Das FG wies die hiergegen gerichtete Klage ab. Auf die Revision des Klägers hob der BFH das Urteil auf und gab der Klage statt.
Die Gründe:
Der als Leiharbeitnehmer tätige Kläger war an keiner regelmäßigen Arbeitsstätte tätig.
Eine regelmäßige Arbeitsstätte i.S.d. § 9 Abs. 1 S. 3 Nr. 4 EStG ist jede dauerhafte betriebliche Einrichtung des Arbeitgebers, der der Arbeitnehmer zugeordnet ist und die er nachhaltig, fortdauernd und immer wieder aufsucht. Das ist regelmäßig im Betrieb des Arbeitgebers oder im Zweigbetrieb der Fall, nicht aber bei der Tätigkeitsstätte in einer betrieblichen Einrichtung des Kunden des Arbeitgebers. Der Senat hat die Frage, ob eine Tätigkeitsstätte beim Kunden des Arbeitgebers eine regelmäßige Arbeitsstätte sein kann, ebenso verneint wie die, ob ein Leiharbeitnehmer typischerweise über eine regelmäßige Arbeitsstätte verfügt sowie ob in sog. Outsourcing-Fällen Arbeitnehmer weiterhin an einer regelmäßigen Arbeitsstätte tätig werden.

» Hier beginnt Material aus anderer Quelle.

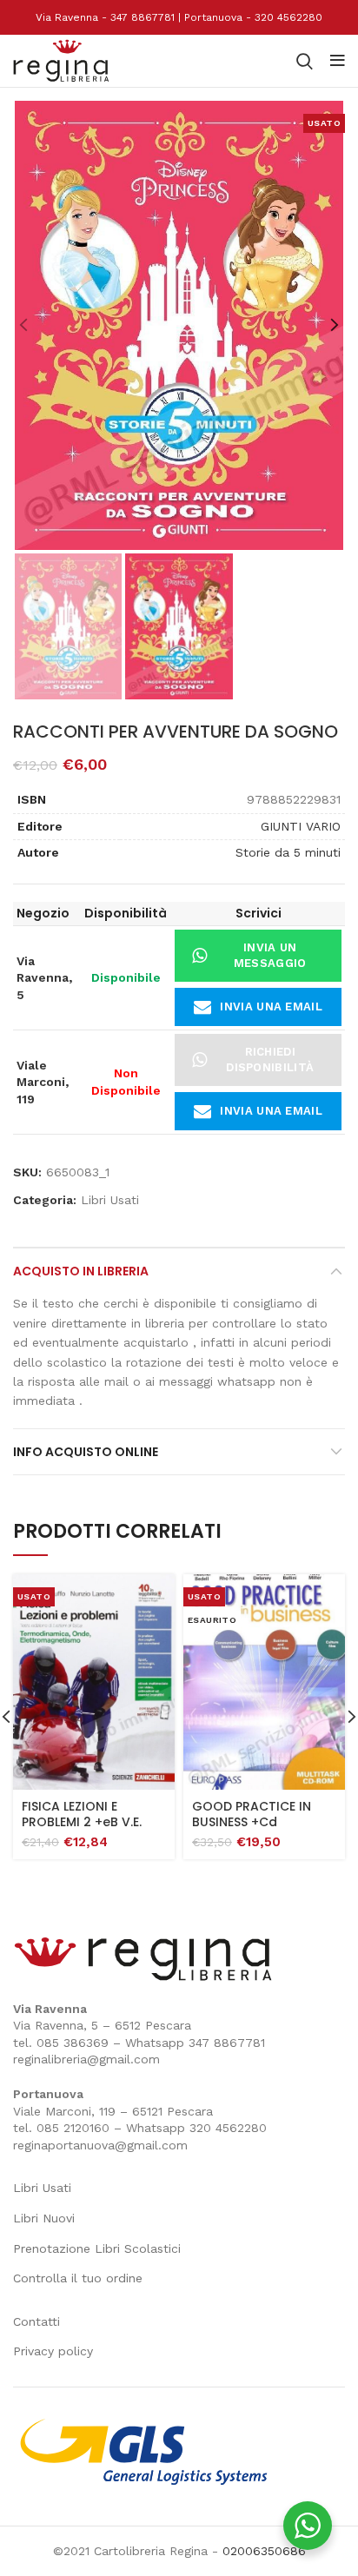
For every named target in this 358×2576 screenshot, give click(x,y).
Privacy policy (53, 2351)
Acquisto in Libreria (81, 1271)
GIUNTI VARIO (301, 826)
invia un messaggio (270, 955)
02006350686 (264, 2551)
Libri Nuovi (44, 2218)
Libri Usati (110, 1200)
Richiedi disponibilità (270, 1059)
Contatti (36, 2321)
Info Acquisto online (85, 1451)
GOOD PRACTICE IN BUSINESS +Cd (251, 1814)
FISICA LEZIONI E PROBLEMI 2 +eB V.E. (82, 1814)
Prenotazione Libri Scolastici (97, 2248)
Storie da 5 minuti (288, 852)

Entscheidend dafür war jeweils insbes. der von vornherein fehlende oder nachträglich entfallende örtliche Bezug zum Arbeitgeber. Denn ein Arbeitnehmer ist grundsätzlich dann nicht an einer regelmäßigen Tätigkeitsstätte, sondern auswärts tätig, wenn er außerhalb einer dem Arbeitgeber zuzuordnenden Tätigkeitsstätte (Betrieb, Zweigbetrieb oder Betriebsstätte) tätig wird, wie dies insbes. bei Leiharbeitnehmern, aber auch bei allen anderen Arbeitnehmern der Fall ist, die vorübergehend ausschließlich am Betriebssitz eines Kunden des Arbeitgebers tätig werden. Insoweit gilt eine generalisierende und typisierende Betrachtungsweise.

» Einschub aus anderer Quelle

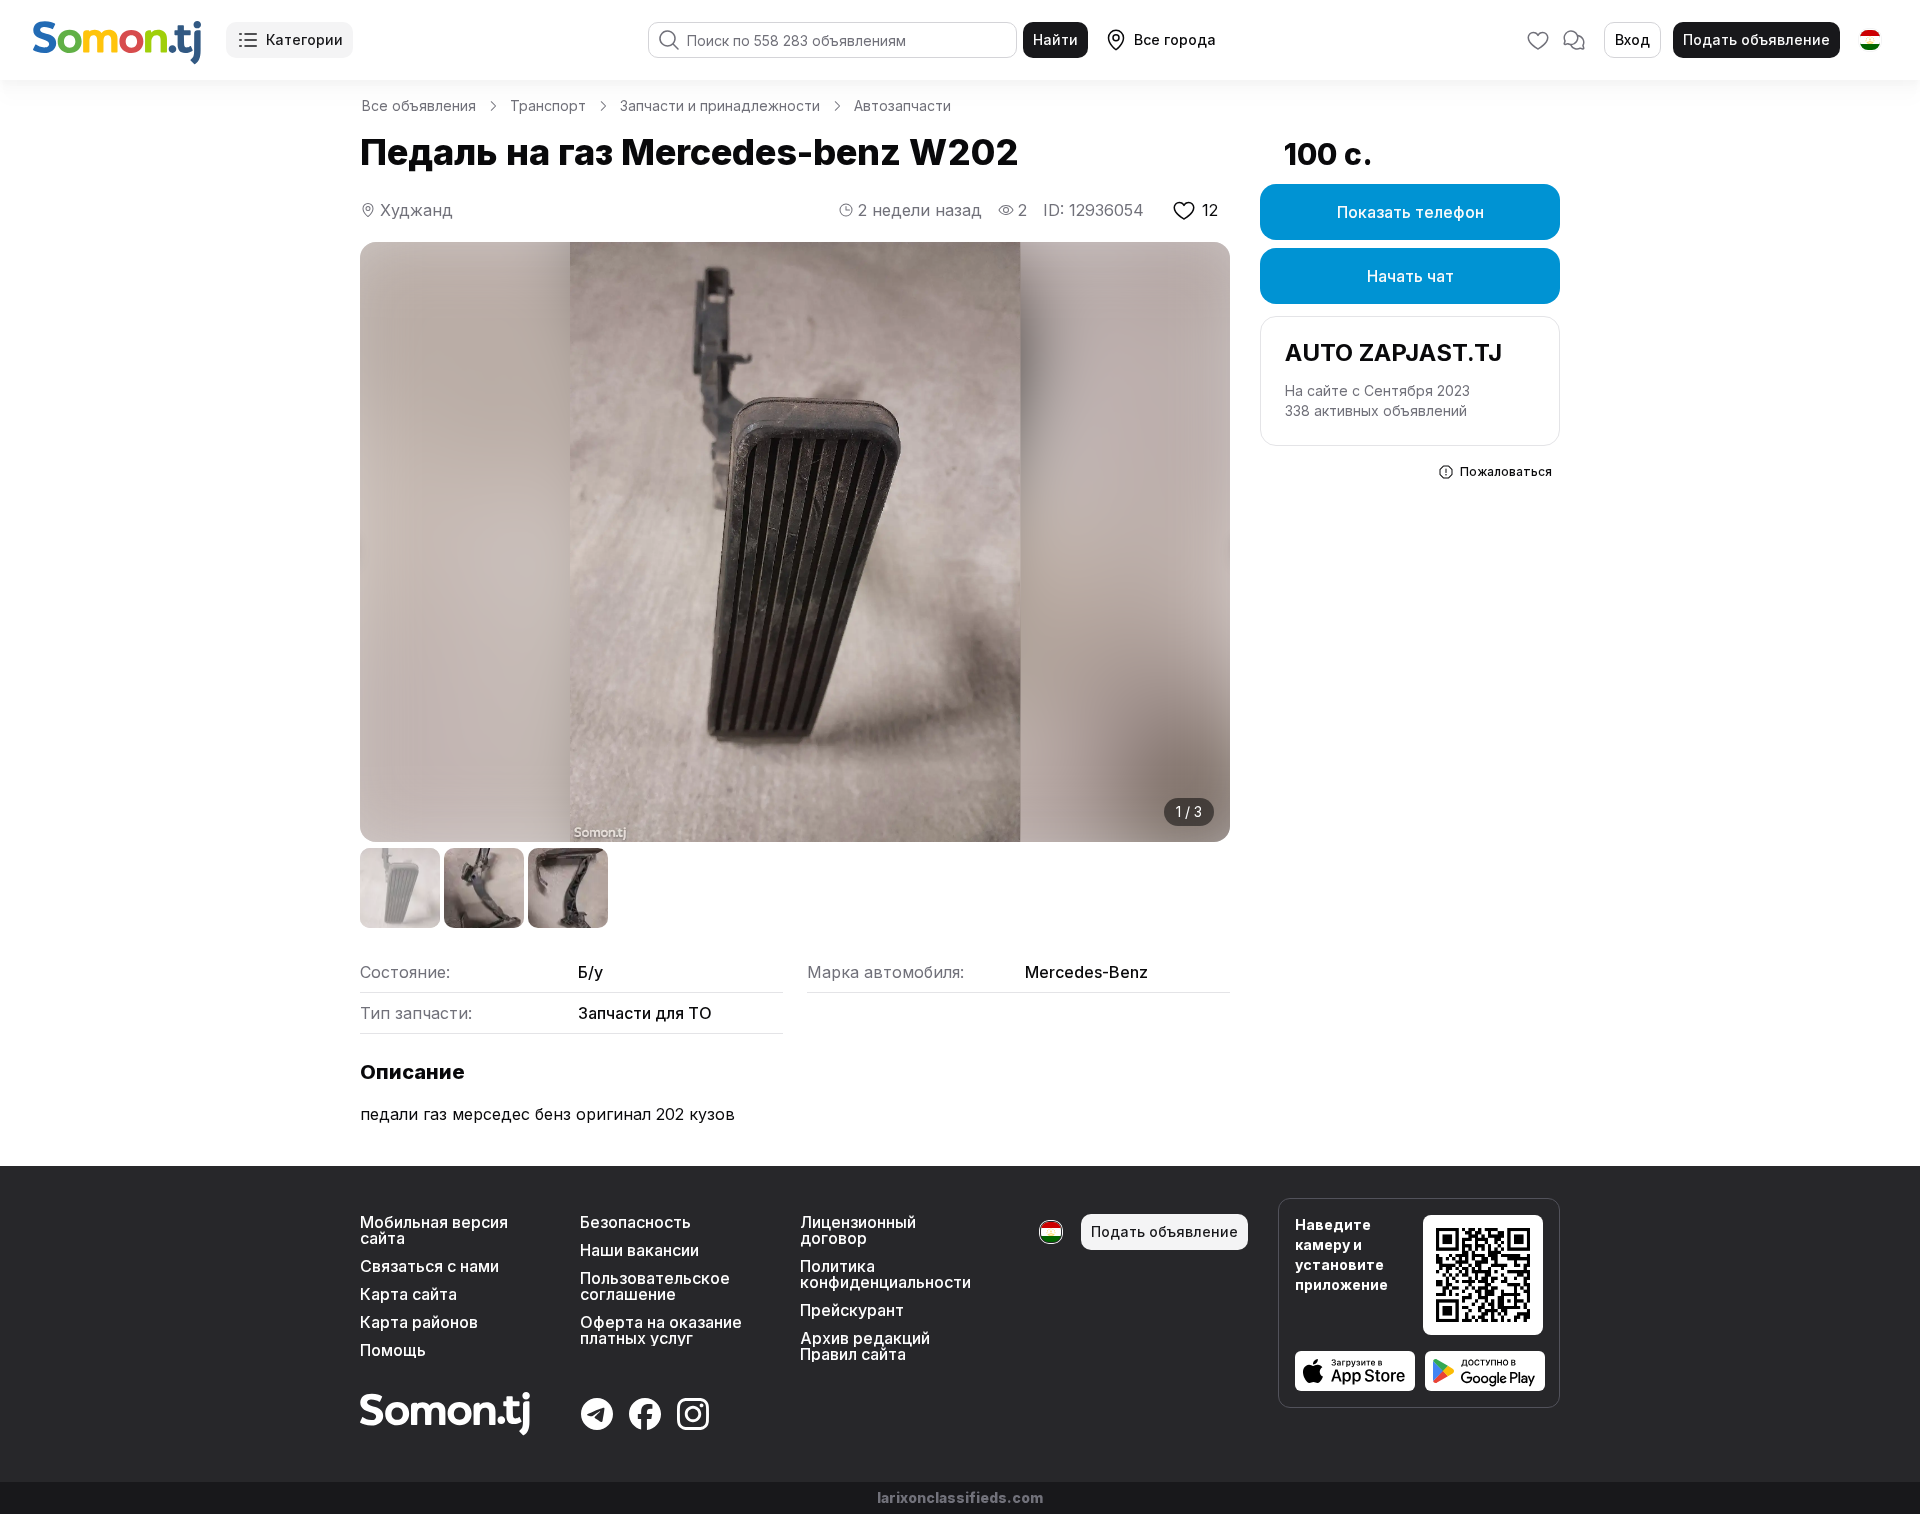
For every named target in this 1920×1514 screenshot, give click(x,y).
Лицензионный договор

Neue Tatumstände, aufgrund derer die Tätigkeit im Vergleich zum vorangegangenen Veranlagungszeitraum neu und ggf. auch davon abweichend zu beurteilen wäre, liegen dann nicht vor, wenn die vertraglichen Grundlagen für die Tätigkeit des Leiharbeitnehmers unverändert fortbestehen und lediglich nach den tatsächlichen Gegebenheiten des jeweiligen Streitjahrs es im Nachhinein den Anschein hat, als ob der als Leiharbeitnehmer tätige Steuerpflichtige an seinem jeweiligen Einsatzort fortdauernd und nachhaltig tätig werde. Vorliegend ist die Würdigung, dass der Kläger als Leiharbeitnehmer sich auch künftig auf die Arbeitsstelle am Flughafen werde einrichten können, eine Prognose, die sich auf eine ex post Betrachtung stützt, indem sie das in vorangegangenen Veranlagungszeiträumen Praktizierte auf zukünftige Veranlagungszeiträume projiziert.
Dies widerspricht aber gerade dem Grundsatz, dass die Beurteilung einer regelmäßigen Arbeitsstätte sich unter Berücksichtigung des vorgefundenen Rechtsrahmens aus einer typisierenden ex ante Betrachtung ergibt. Bei einem unveränderten Rechtsrahmen wird ein Leiharbeitnehmer, der eben typischerweise nicht in einer betrieblichen Einrichtung seines Arbeitgebers tätig wird, sich auf den Ort, die Dauer und die weitere konkrete Ausgestaltung der dort von ihm zu verrichtenden Tätigkeit auch dann nicht für die Zukunft einstellen können, wenn er nach der bisher praktizierten betrieblichen Übung nahezu ausschließlich an einem bestimmten Ort tätig gewesen war. Die Aufwendungen des Klägers für Fahrten an seine Beschäftigungsorte waren danach nicht mit der Entfernungspauschale, sondern mit seinen tatsächlichen Aufwendungen zu berücksichtigen.